After the lack of success with the Home Affordable Modification program, the Obama Administration has decided to implement a new plan. With only 170,000 homeowners out of 1.1 million completing the HAMP program, the Administration had to find a new strategy to combat the mounting number of foreclosures in the U.S. With this plan, the goal is to help struggling homeowners pay their mortgages and prevent foreclosures by refinancing with FHA mortgages.
How the New Program Will Work
This program was designed to aid homeowners with underwater mortgages and unemployed homeowners who need assistance making their mortgage payments. Approximately 1 out of 3 homeowners have underwater mortgages, which means they owe more than their homes are worth. Economist Mark Zandi estimates that about 4.5 million homeowners have homes that are in foreclosure or have mortgage payments that are at least 90 days delinquent. Add unemployment to the mix and this issue becomes even more problematic as homeowners struggle to pay their mortgages with less income.
Homeowners do not have to have an FHA mortgage to participate in the program, but they will be required to refinance their current mortgage with an FHA mortgage. A homeowner must owe at least 15% more than the value of his or her home in order to qualify for the program. Homeowners must also be current on their mortgages, which cannot have a balance higher than $729,750, and their credit scores cannot be lower than 500.
Unemployed homeowners can have their mortgage payments lowered to 31% of their monthly incomes (at the most) for three to six months. To do this, they must show proof of their unemployment benefits, and they cannot have more than three missed mortgage payments. Their loans also must have been originated before January 1, 2009.
In order to qualify for this refinance, the homeowner must get his or her principal balance reduced by at least 10%. Incentives (specifics are unknown at this time) will be offered to mortgage lenders to encourage them to reduce borrowers' principal balances.
What the Program Hopes to Accomplish
This program will be financed with $14 billion of the Troubled Asset Relief Program funds. Not all homeowners in danger of foreclosure will qualify, including homeowners who took on mortgages beyond their financial means. While not everyone can be helped, the program is intended to help about three to four million homeowners avoid foreclosure on their homes. Lowering the percentage of home foreclosures could prevent home prices from decreasing further and be a start toward rebuilding the housing market in this troubled economy.

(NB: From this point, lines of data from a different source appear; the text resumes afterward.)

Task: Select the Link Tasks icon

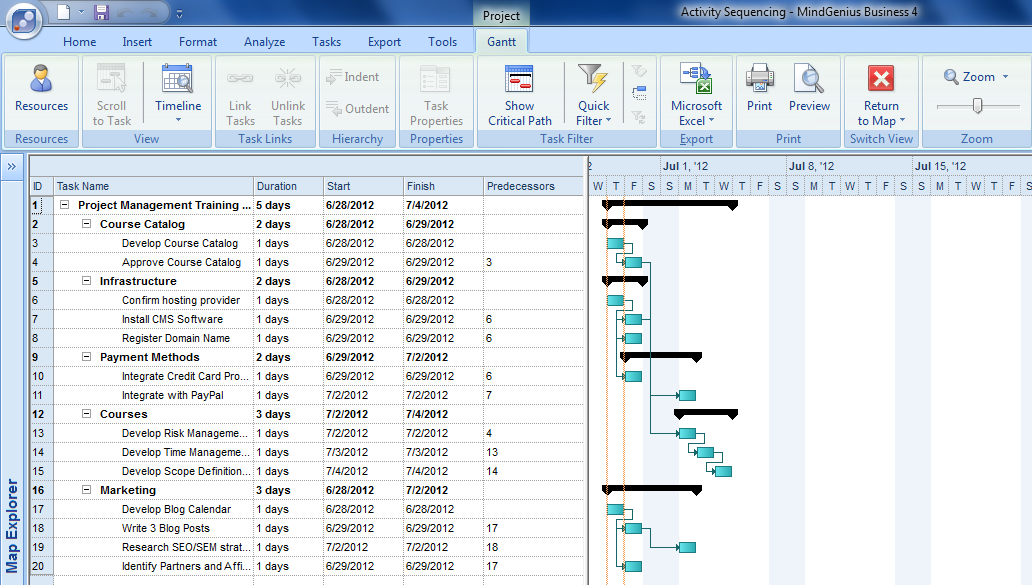Action: (x=239, y=90)
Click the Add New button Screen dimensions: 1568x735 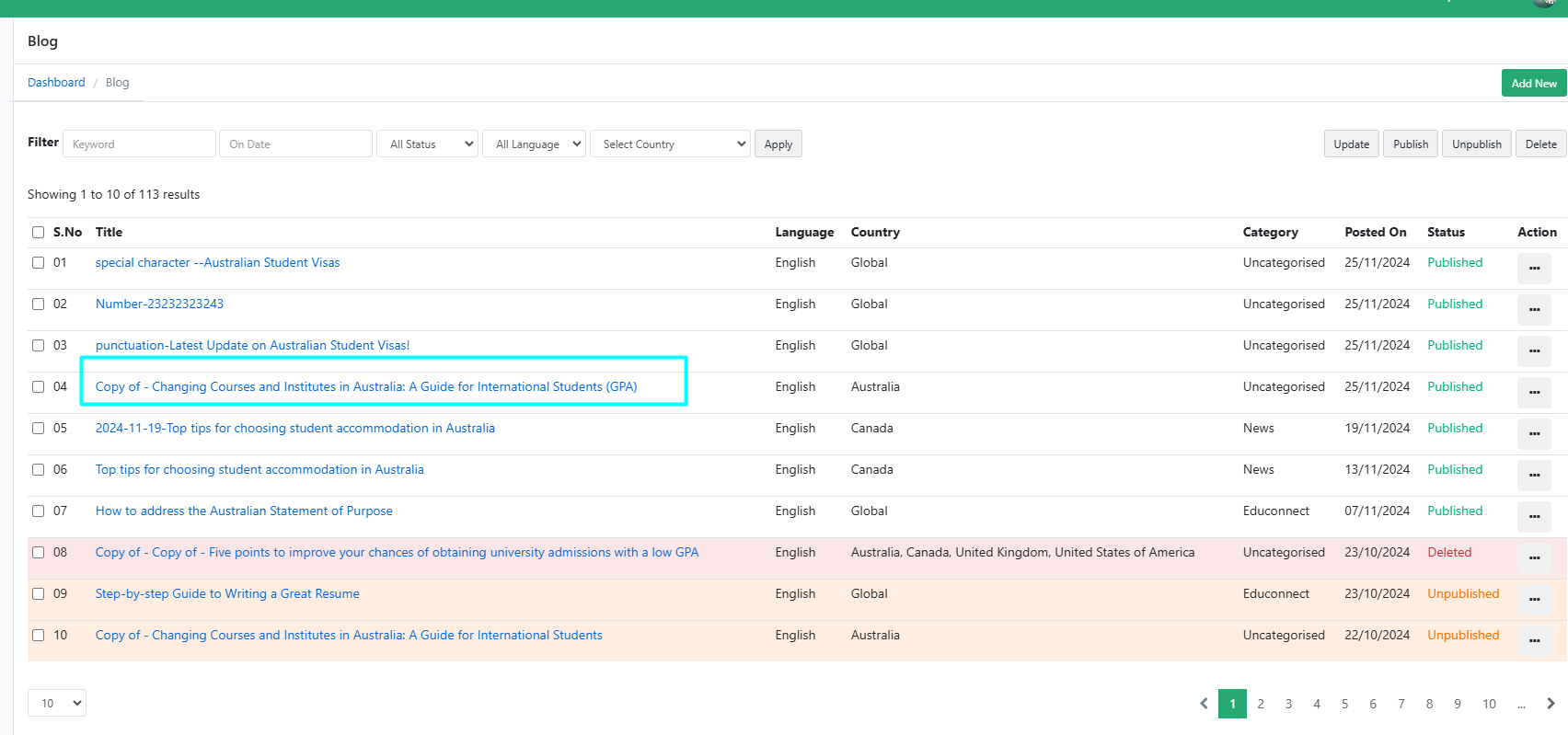[x=1533, y=84]
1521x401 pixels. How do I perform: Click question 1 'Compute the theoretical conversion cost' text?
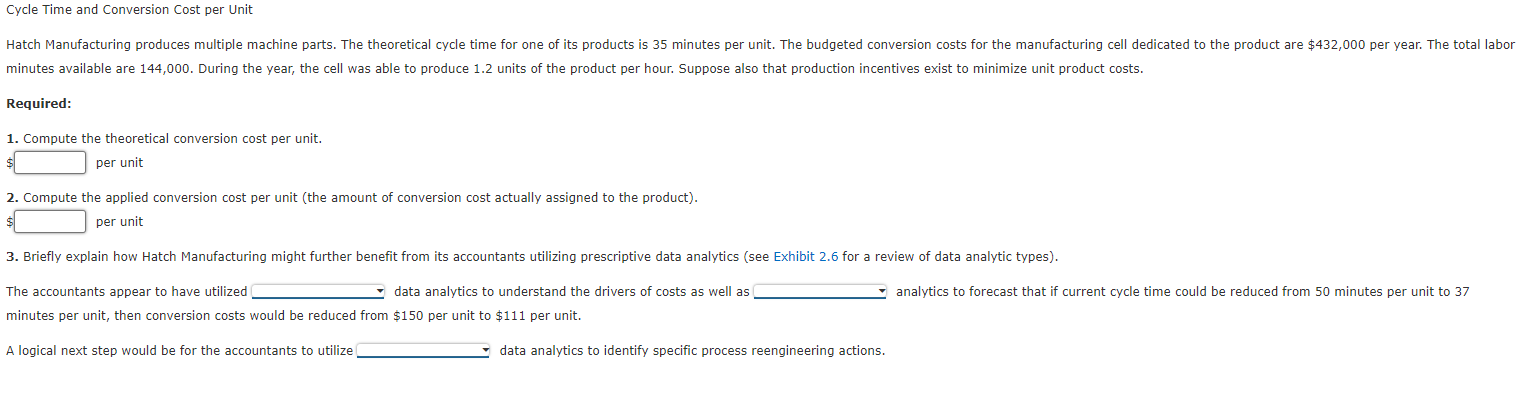(x=172, y=139)
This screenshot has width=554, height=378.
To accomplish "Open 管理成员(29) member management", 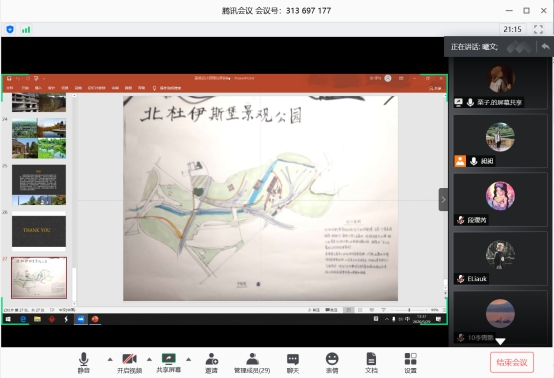I will [x=252, y=363].

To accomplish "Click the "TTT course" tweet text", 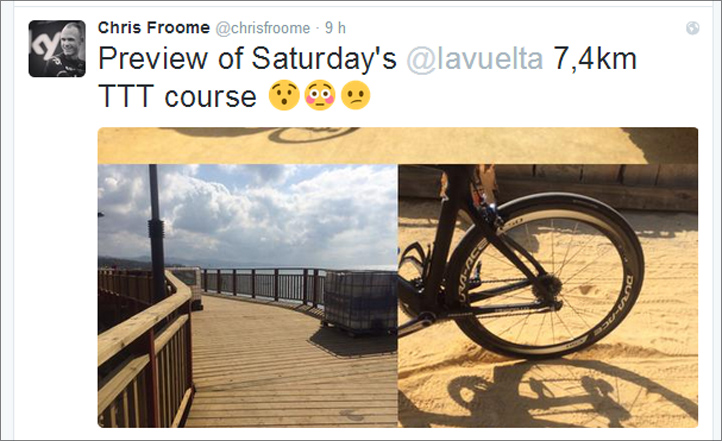I will (x=177, y=96).
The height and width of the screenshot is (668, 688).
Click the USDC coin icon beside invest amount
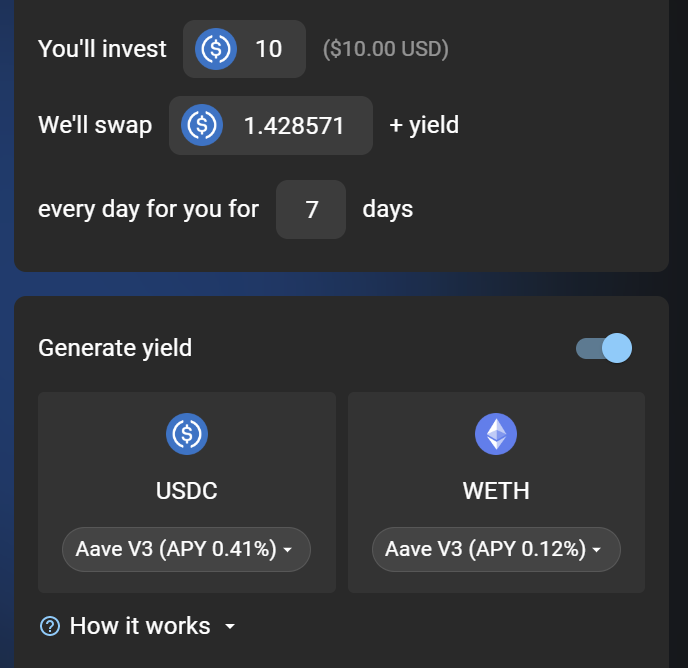click(215, 48)
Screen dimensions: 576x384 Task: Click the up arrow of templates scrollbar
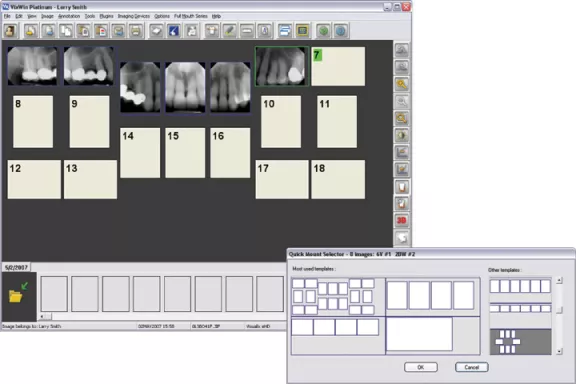pyautogui.click(x=559, y=280)
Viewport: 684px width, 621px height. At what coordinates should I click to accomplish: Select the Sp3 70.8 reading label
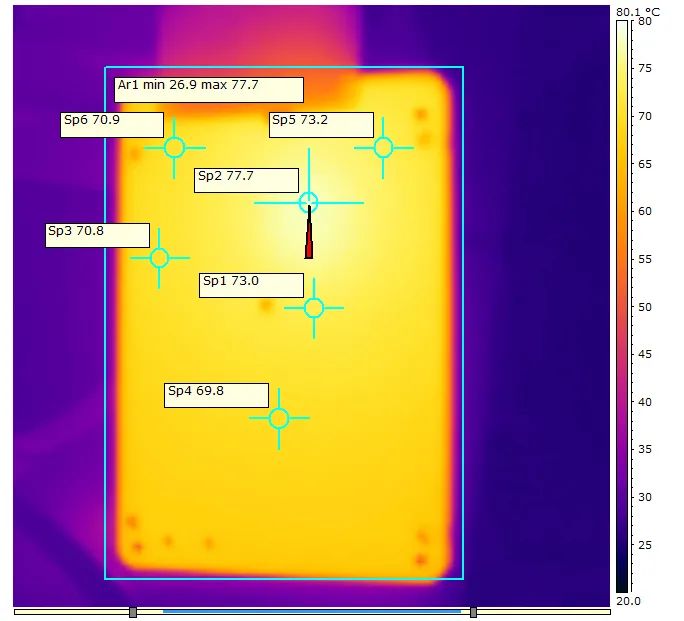pos(97,235)
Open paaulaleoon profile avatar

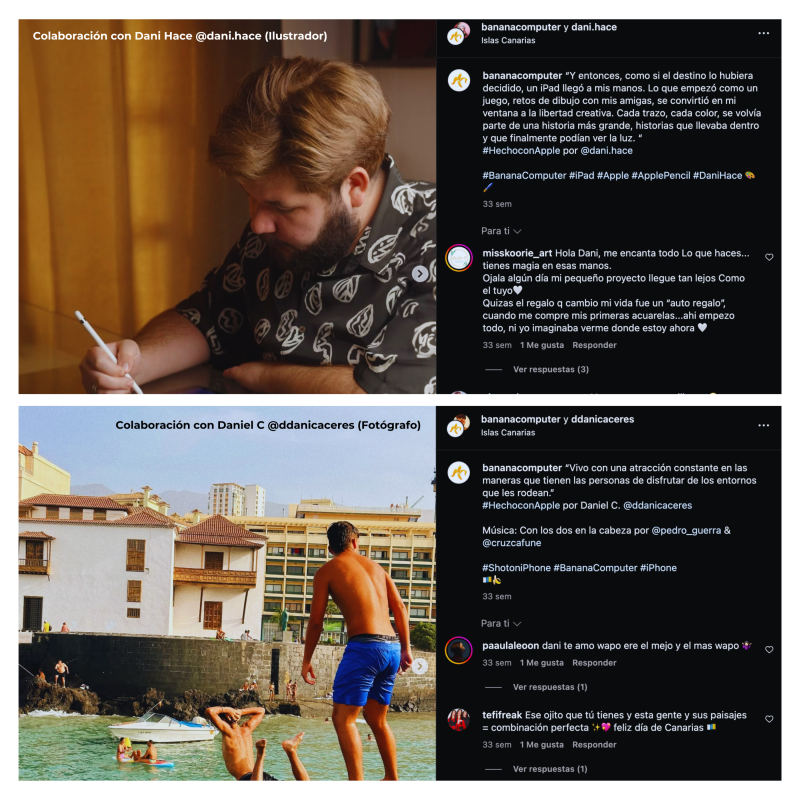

Some wonder if using FHA-backed mortgages to refinance troubled mortgages is the best answer to prevent foreclosure. The FHA program is already struggling, as made evident by its announcement of the upcoming increases to the down payment and mortgage insurance requirements. Taking on more troubled mortgages could hurt the program more, but only time will tell. For struggling homeowners, this could be the best solution to help them manage their debt. Hopefully, this version of the program will have more success than its predecessor.